• [Text]:
>>>>

Tue. Nov 12th, 2024
Occasional Digest - a story for you

The battle to control the narrative is an essential element of modern warfare, especially given the prevalence of social media, the 24-hour news cycle, and the rapid speed at which events on the battlefield are shared to a global audience. The Israel-Gaza conflict, being just the latest round of intergenerational fighting between Israelis and Palestinians, is certainly no exception to this rule. Indeed, the emotive impact of the conflict extends far beyond the borders to which it is confined and has galvanised strong reactions across the world. As such, the belligerents of the conflict have an interest in presenting their side in the best light possible to attract international sympathy and support.

Although the conflict between Israel and Hamas will be decided at the tactical level by either side’s ability to impose its will militarily, at the strategic level it is a war of perceptions. As noted by a recent RAND report, each side is ‘telling a story about who is the victim and who is the aggressor.’ This has led to a form of status competition, whereby both sides compete to be recognised as the victim and paint their foe as the perpetrator.

Victimhood is a central element of both the Israeli and Palestinian national identities. For Israelis, this self-perception is rooted in the Holocaust and successive attacks by neighbouring Arab states, as well as the broader historical Jewish experience of expulsion, exile, and genocide. A parallel sense of victimhood exists for Palestinians caused by the Nakba, the establishment of Israel, displacement, and the Palestinian defeat in 1948.

Most research has focused on how the victim-perpetrator dichotomy has contributed to the intractability of the conflict between Israelis and Palestinians, with both sides unable to break free from grievance politics and establish a conclusive peace. However, victimhood may also serve as a desirable status, sought after by actors in search of support on the world stage.

As explained by an academic paper which appeared in the Review of International Studies last year, ‘those who are labelled victims can anticipate greater resources, sympathy, and support of all kinds.’ Due to various sociocultural norms and values broadly shared internationally, a duty to assist perceived victims is commonly held as a moral obligation. For this reason, state actors want to be seen supporting victims. At the least, this may result in rhetorical statements in favour of the perceived victims, but it may also result in tangible diplomatic, economic, and military support if external actors also have national interests that align with the victim’s.

Israel and Hamas are both engaged in fierce narrative warfare. To seize the narrative, both sides highlight the plight of their own people whilst painting the opposition as perpetrators. Any humanitarian transgressions that they may commit are downplayed or denied. Successful control of the narrative can be used to bolster international support and justify policies that may otherwise be hard to swallow.

The terrorist attacks conducted by Hamas militants against Israeli civilians on 7 October have served as the casus belli for the Israeli Defence Forces (IDF) to conduct military operations in Gaza. Approximately 1,400 Israelis were killed and 240 taken hostage by Hamas.

<<<<

• [Dataset section]:

>>>>

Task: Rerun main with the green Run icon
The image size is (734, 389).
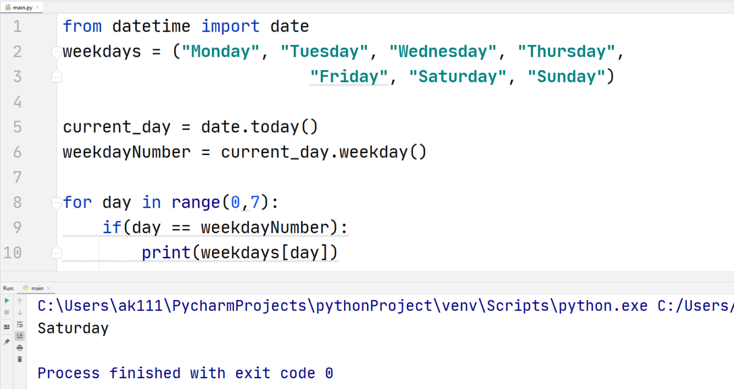Action: 7,301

<<<<

• [The exercise]: Which journal published the academic paper that the article on narrative warfare in the Israel-Gaza conflict quotes about victims anticipating "greater resources, sympathy, and support of all kinds"?

• [Task result]: The Review of International Studies